The Leo Burnett advertising agency handled the Virginia Slims account throughout most of the product lifetime.

==Market share==
From its inception until 1978, Virginia Slims saw a steady increase in market share to 1.75% (3.9% of all female smokers). With the introduction of Lights in 1978, the market share increased to 2.5%. Other packings, including 120's, Ultra Lights, and Superslims helped push the market share to a peak of 3.1% (nearly 7% of female smokers) in 1989. With increased competition from other brands, notably Capri and Misty, the brand lost ground but stabilized at around 2.4% though 2003. Since then, it has lost about 0.1% per year, and was 2.0% in 2007 and 1.8% in 2009. This slow but steady decline is expected to continue, since the brand is no longer heavily promoted. Despite this, brand loyalty is well above average, and is still one of the highest in the industry.

==Markets==
Virginia Slims are mainly sold in the United States, but also were or still are sold in Brazil, Argentina, Germany, France, Switzerland, Portugal, Poland, Hungary, Cyprus, Belarus, Ukraine, Russia, Kazakhstan, Philippines, Singapore, Hong Kong, South Korea and Japan.

==Sponsorship==
===Women's tennis===
Virginia Slims sponsored the Women's Tennis Association (WTA) Tour from 1971 to 1978 and again from 1983 to 1994. This sponsorship is sometimes credited for the growth and success of women's tennis during the 1970s and early 1980s.

Virginia Slims also sponsored the Virginia Slims Circuit, a tennis tour consisting of a group of originally nine female professional players. Formed in 1970, the Virginia Slims Circuit eventually became the basis for the later WTA Tour. The players, dubbed the Original 9, rebelled against the United States Lawn Tennis Association (USLTA) because of the wide inequality between the prize money paid to male and female tennis players.

══════

ASSIGNED TASK 1
Rewrite the Virginia Slims text starting at "Virginia Slims also" and ending at "female tennis players.", changing "rebelled" to "revolted".
ASSIGNED TASK 2
Carry on the Virginia Slims text from the point where it stops.
The lines after this text are unrelated to it.

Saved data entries
══════

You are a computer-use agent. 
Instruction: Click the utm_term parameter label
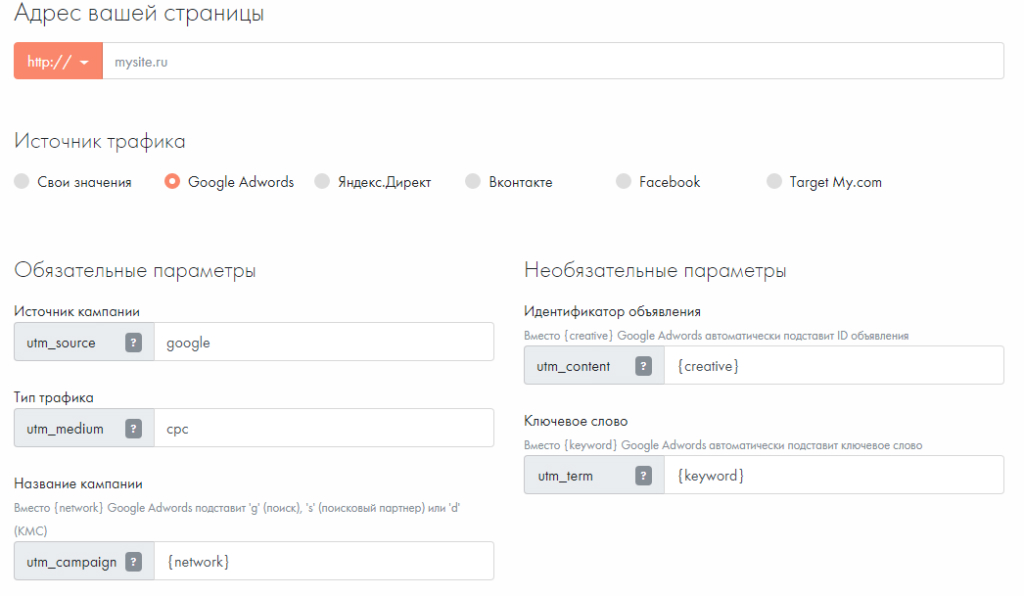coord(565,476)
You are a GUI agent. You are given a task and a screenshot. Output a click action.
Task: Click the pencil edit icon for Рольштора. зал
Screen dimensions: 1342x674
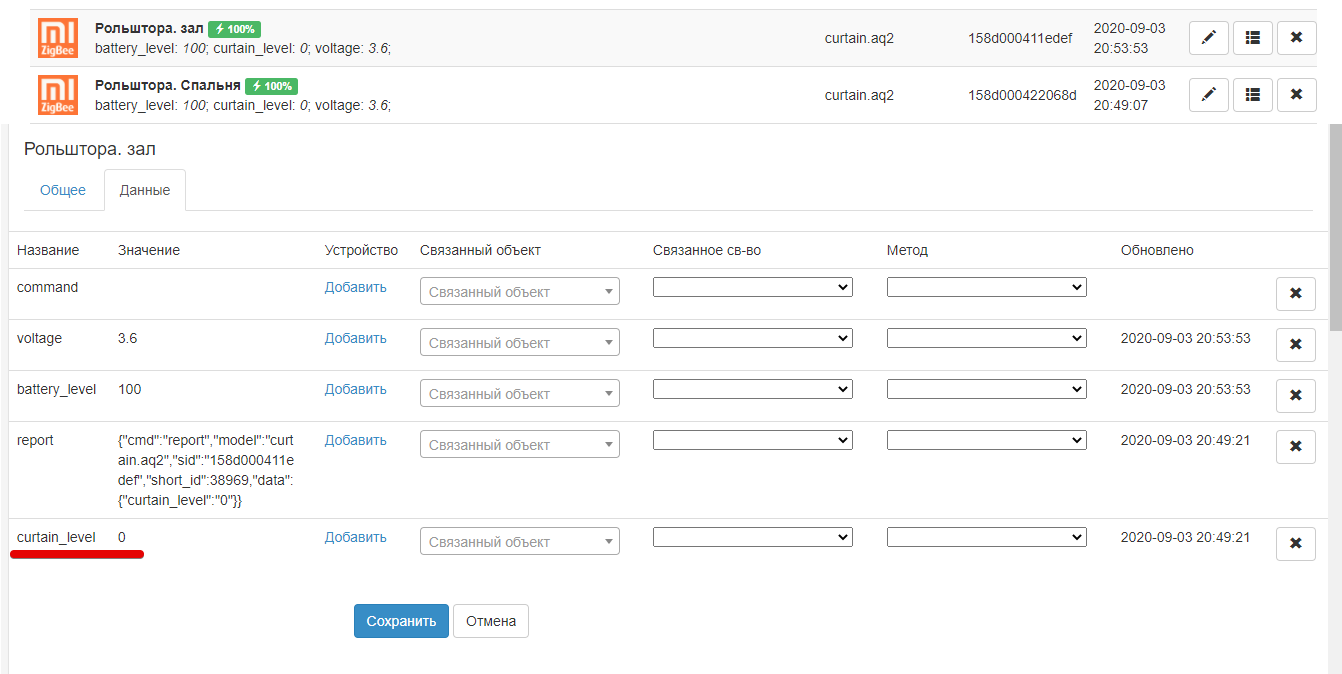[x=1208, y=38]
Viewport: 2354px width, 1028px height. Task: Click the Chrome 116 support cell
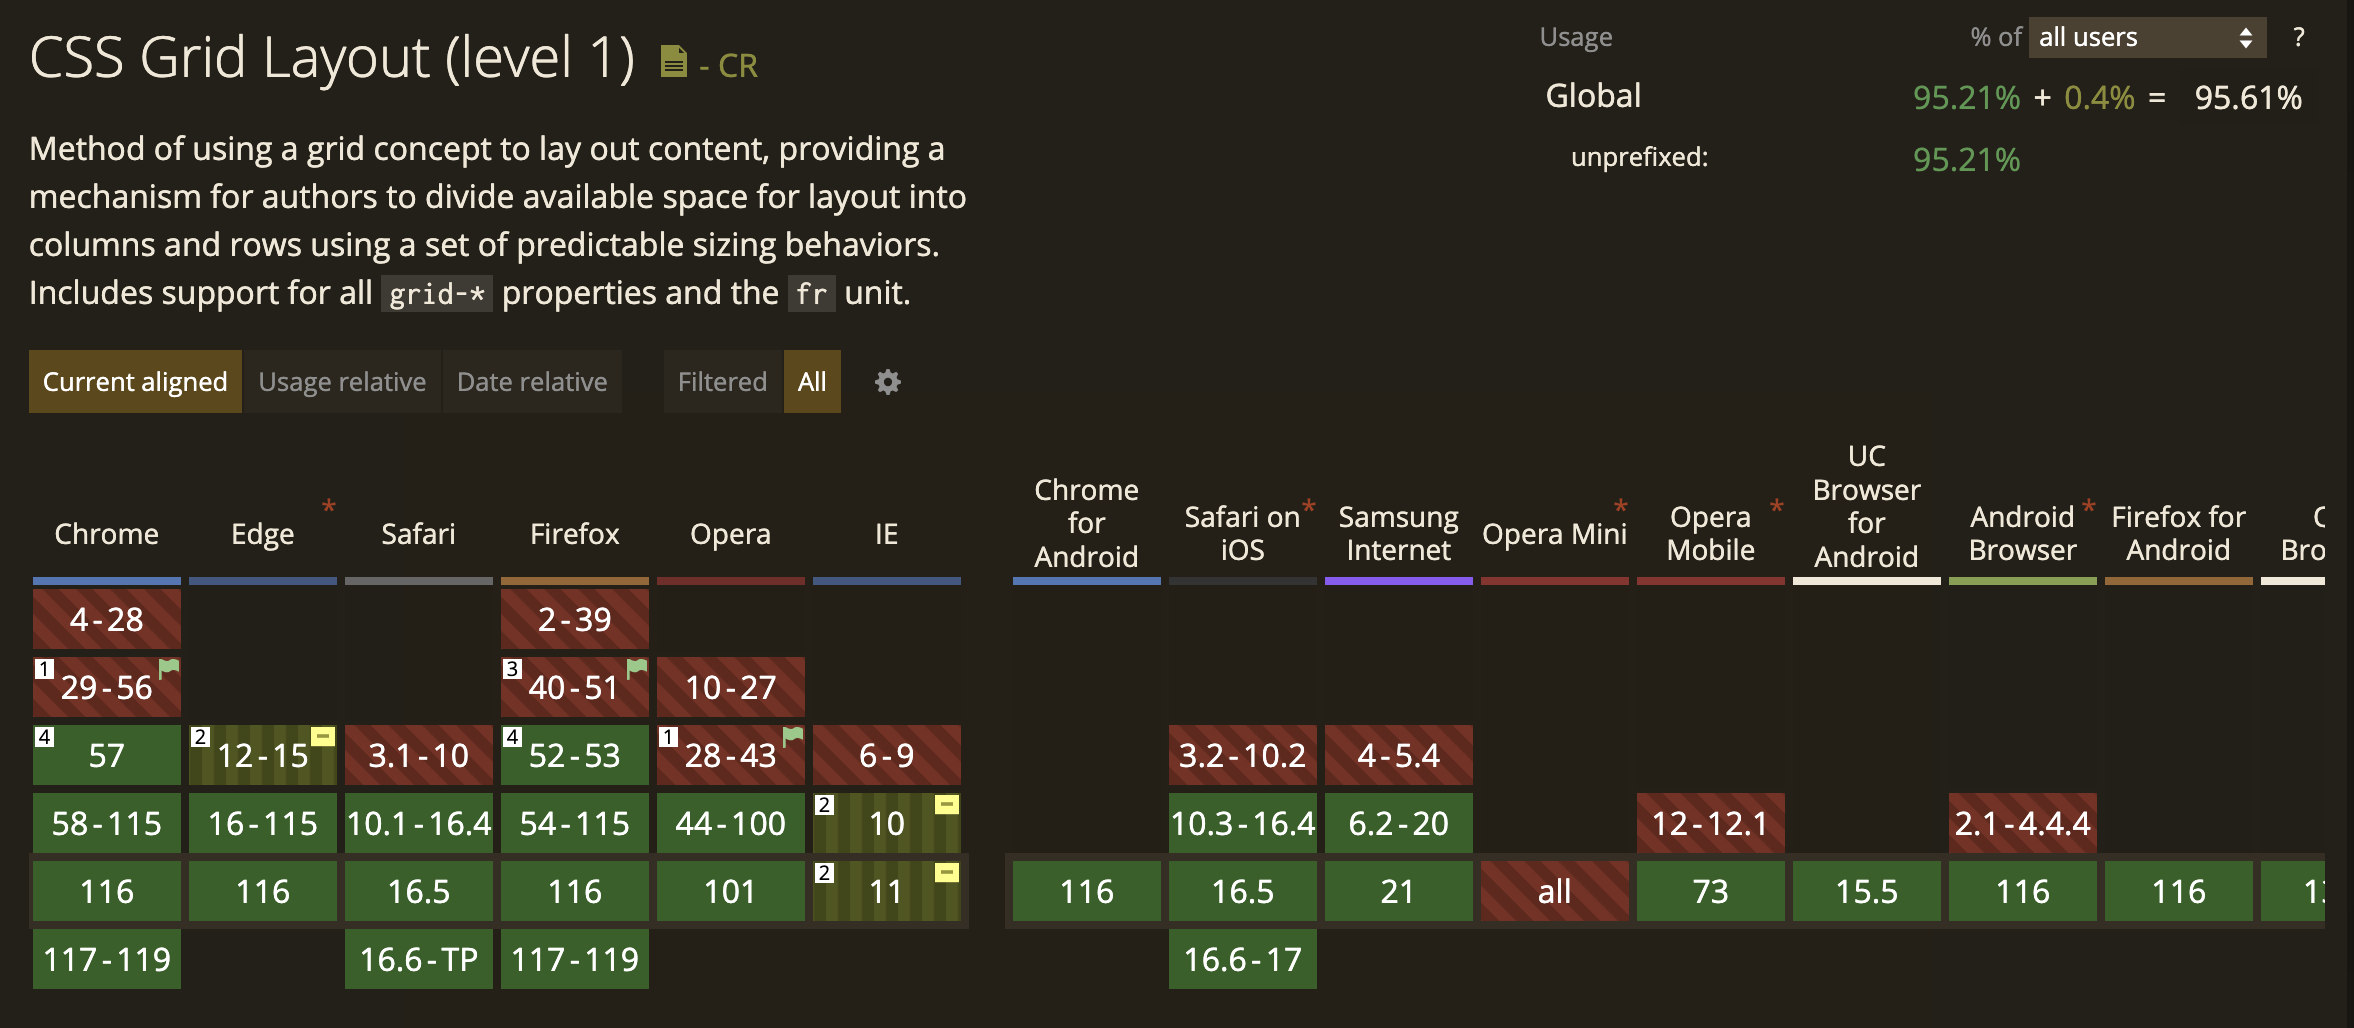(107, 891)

══════

WRITTEN RESPONSE 1
Virginia Slims also sponsored the Virginia Slims Circuit, a tennis tour consisting of a group of originally nine female professional players. Formed in 1970, the Virginia Slims Circuit eventually became the basis for the later WTA Tour. The players, dubbed the Original 9, revolted against the United States Lawn Tennis Association (USLTA) because of the wide inequality between the prize money paid to male and female tennis players.

WRITTEN RESPONSE 2
Magazine publisher and former tennis pro Gladys Heldman, with the assistance of Joe Cullman of Philip Morris, paid $5,000 out of her own pocket to allow the "Original 9" to sign token $1 contracts and set up their own tour of eight professional tournaments in 1970, sponsored by Virginia Slims. This independent women's professional tennis circuit provided more prize money than had been provided previously by the USLTA and other organizations. Despite the USLTA's suspension of the "Original 9" from its tournaments, by the end of the year, the Virginia Slims Circuit was able to boost its numbers from nine to 40 members, which helped pave the way for the first full year season of the circuit in 1971. In the aftermath of the creation of the WTA in 1973, the Virginia Slims Circuit would eventually absorb the ILTF's Women's Grand Prix circuit and become the WTA Tour.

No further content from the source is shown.